[What you need to do]
Check every line of the data below for "Expand". Copy each one that has it.

Top of Data excerpts

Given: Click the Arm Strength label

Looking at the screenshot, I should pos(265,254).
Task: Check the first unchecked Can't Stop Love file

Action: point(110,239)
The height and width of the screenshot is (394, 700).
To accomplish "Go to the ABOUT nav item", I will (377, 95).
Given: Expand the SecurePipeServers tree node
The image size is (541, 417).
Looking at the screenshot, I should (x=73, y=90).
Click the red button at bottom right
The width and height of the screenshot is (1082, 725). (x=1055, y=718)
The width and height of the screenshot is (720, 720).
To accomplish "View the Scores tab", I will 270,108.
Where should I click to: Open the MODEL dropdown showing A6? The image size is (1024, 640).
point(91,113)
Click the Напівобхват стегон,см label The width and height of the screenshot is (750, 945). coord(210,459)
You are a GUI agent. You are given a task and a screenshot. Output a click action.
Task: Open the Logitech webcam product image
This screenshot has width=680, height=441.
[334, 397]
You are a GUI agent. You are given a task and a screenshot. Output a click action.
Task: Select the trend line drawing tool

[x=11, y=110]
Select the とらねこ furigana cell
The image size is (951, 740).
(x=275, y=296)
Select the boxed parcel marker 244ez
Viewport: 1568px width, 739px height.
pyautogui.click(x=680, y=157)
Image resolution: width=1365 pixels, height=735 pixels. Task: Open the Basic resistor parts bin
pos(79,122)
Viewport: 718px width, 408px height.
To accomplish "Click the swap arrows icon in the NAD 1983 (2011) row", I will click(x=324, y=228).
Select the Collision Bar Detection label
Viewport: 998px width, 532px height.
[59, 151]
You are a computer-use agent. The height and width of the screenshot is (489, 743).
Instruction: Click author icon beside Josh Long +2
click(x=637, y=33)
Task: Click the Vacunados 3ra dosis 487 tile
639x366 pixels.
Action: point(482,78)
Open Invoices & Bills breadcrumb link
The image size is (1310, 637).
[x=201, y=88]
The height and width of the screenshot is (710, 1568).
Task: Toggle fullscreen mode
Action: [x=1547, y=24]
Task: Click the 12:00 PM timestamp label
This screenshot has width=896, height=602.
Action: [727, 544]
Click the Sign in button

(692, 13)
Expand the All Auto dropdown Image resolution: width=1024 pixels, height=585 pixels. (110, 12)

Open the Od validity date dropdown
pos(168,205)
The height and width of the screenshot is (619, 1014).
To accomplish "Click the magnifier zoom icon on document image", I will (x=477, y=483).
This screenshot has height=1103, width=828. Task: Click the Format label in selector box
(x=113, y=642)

Bottom of Data excerpts

[Response to this task]
Given: Expand the SecurePipeServers tree node
Expand the All Auto dropdown Image resolution: width=1024 pixels, height=585 pixels. (110, 12)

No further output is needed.